- WHAT YOU ARE ASKED TO DO
Starting at the line that has "This screenshot has width=270, height=326." and stopping after the line that has "[x=37, y=210]", turn those lines of the items into a JSON list of strings. Use one string per line and leave out blank lines.

- EXTRACTED MATERIAL
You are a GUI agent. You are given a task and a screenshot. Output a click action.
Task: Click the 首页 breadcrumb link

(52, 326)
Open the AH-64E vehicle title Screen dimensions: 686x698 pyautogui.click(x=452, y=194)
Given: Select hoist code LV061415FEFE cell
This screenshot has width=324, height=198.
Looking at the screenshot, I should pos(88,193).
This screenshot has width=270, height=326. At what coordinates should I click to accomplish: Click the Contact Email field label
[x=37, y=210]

==

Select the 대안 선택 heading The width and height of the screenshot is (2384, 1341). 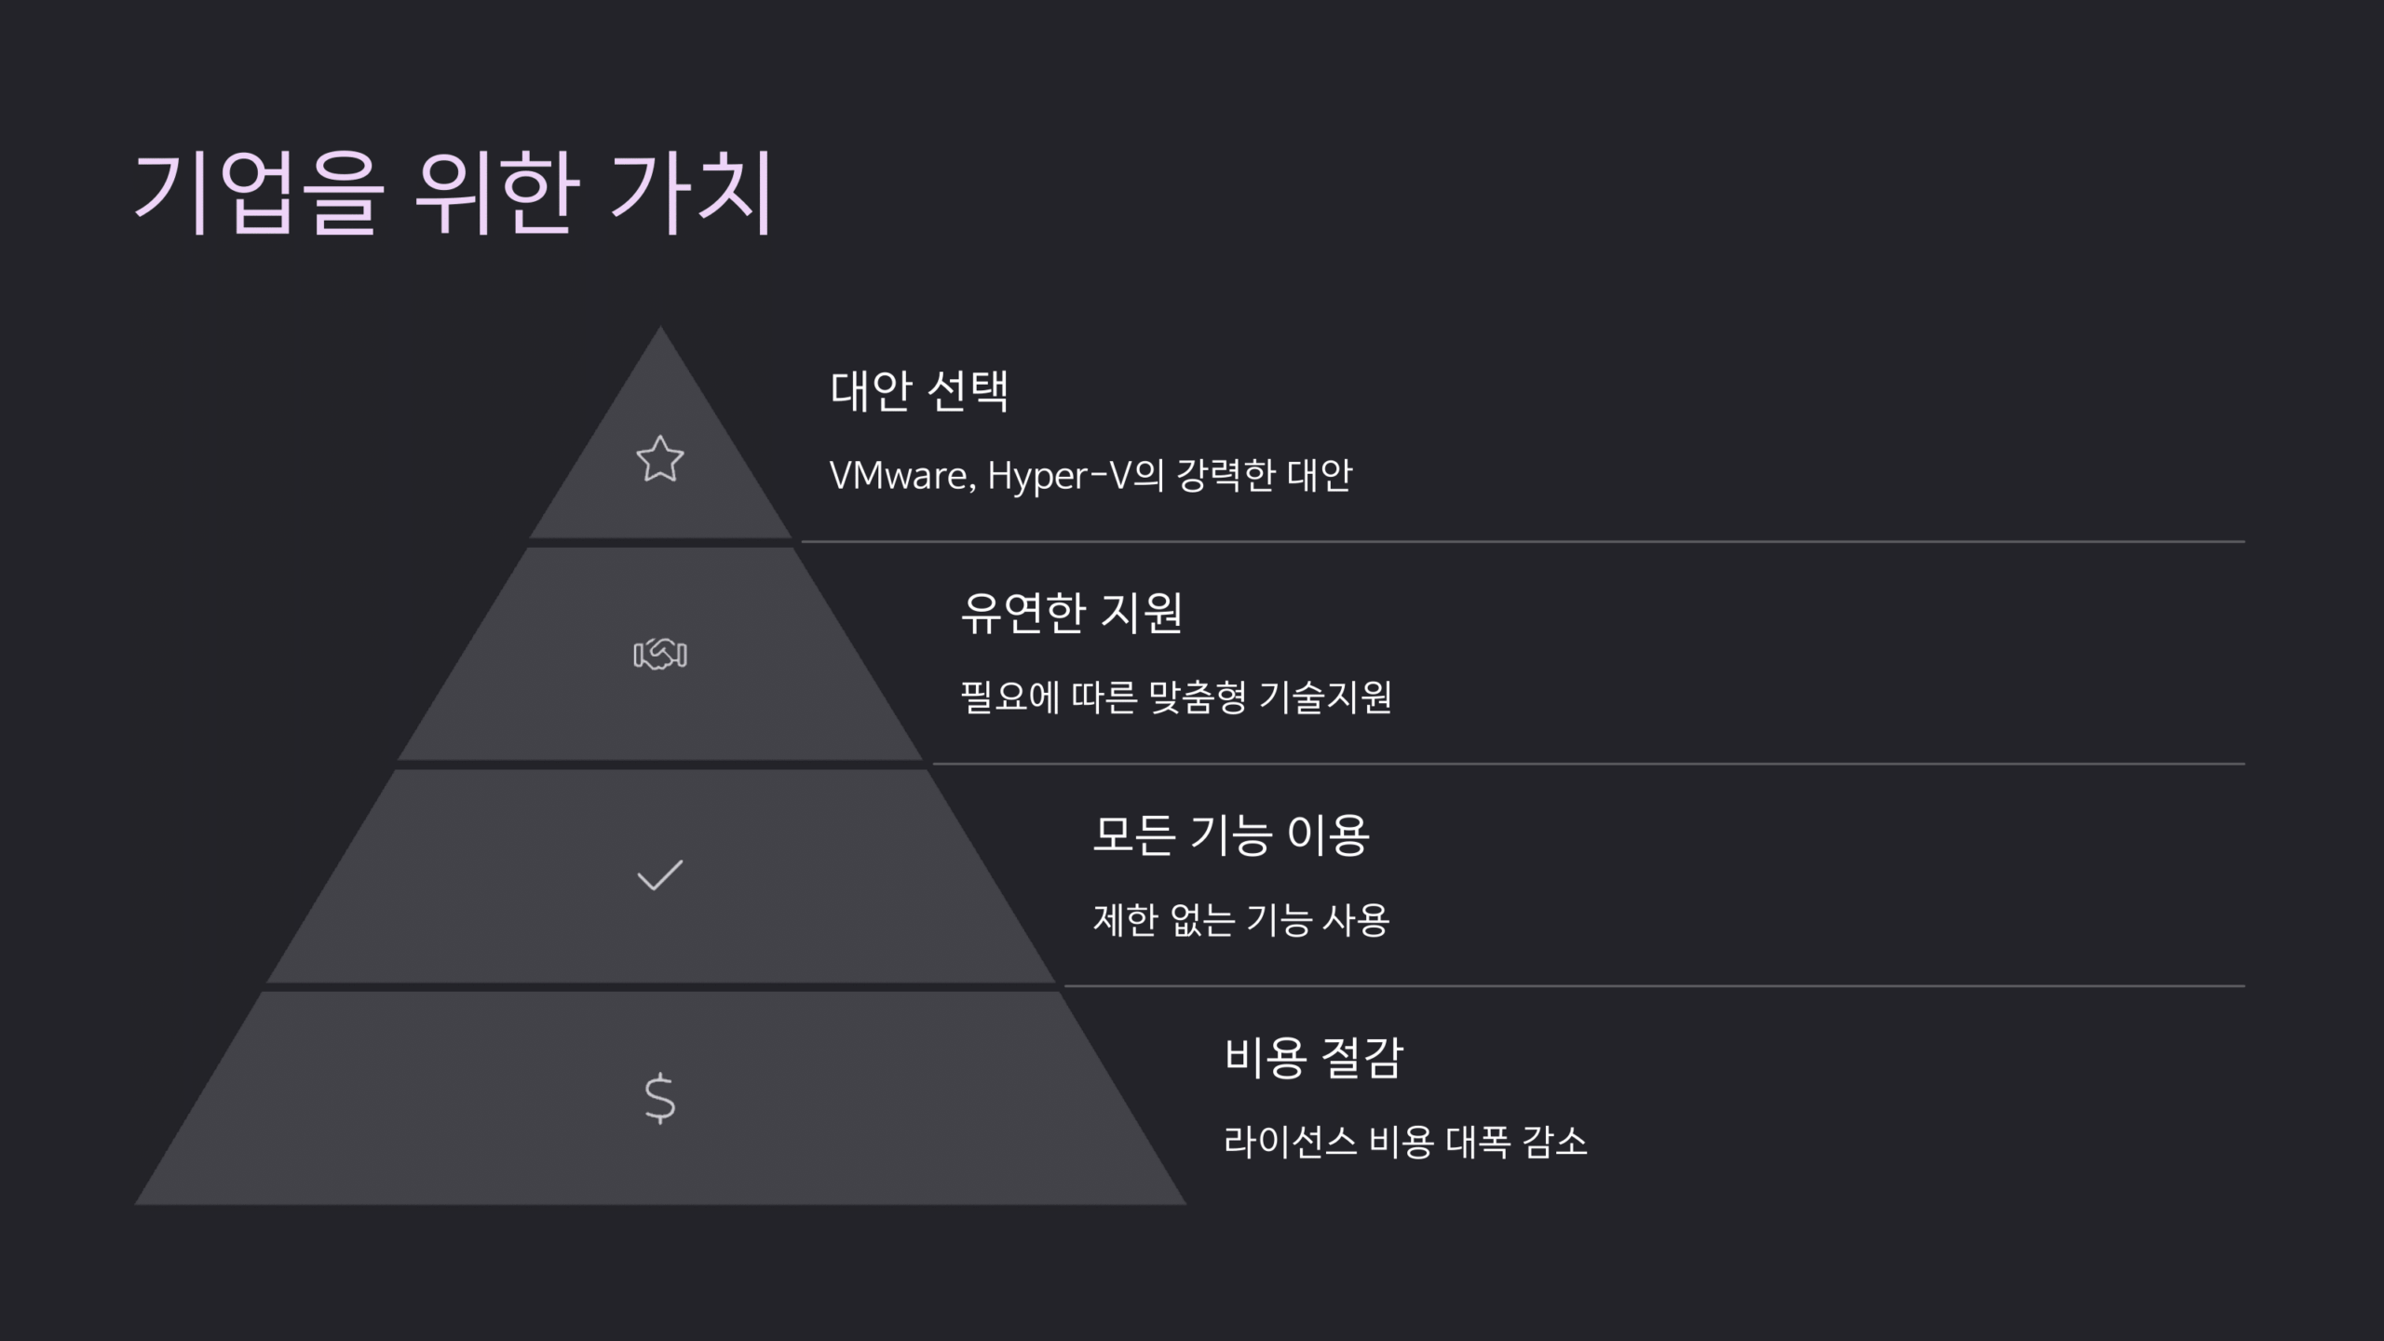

* * *

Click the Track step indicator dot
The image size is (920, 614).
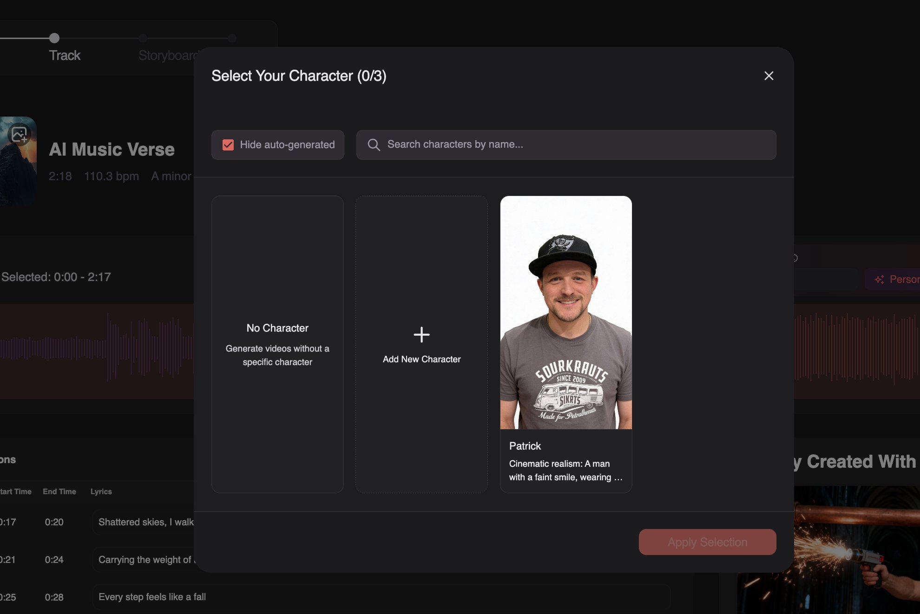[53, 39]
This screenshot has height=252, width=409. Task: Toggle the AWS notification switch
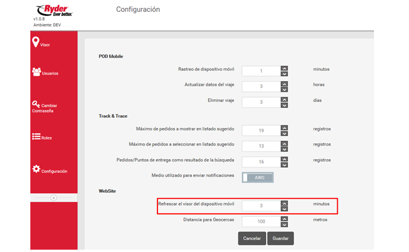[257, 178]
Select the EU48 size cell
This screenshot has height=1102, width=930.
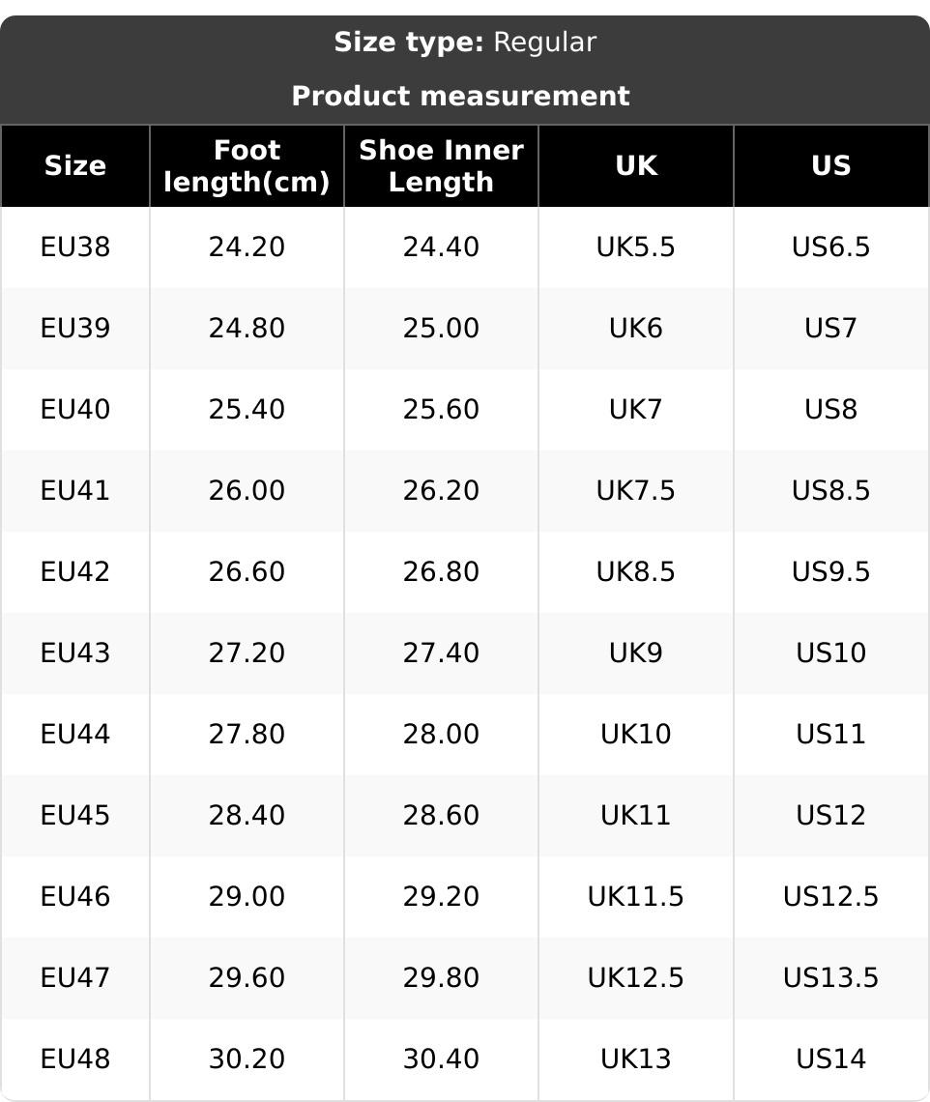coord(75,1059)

- EXERCISE RESULT
[
  "This screenshot has width=270, height=326. At what coordinates should I click to accomplish: Click the Contact Email field label",
  "[x=37, y=210]"
]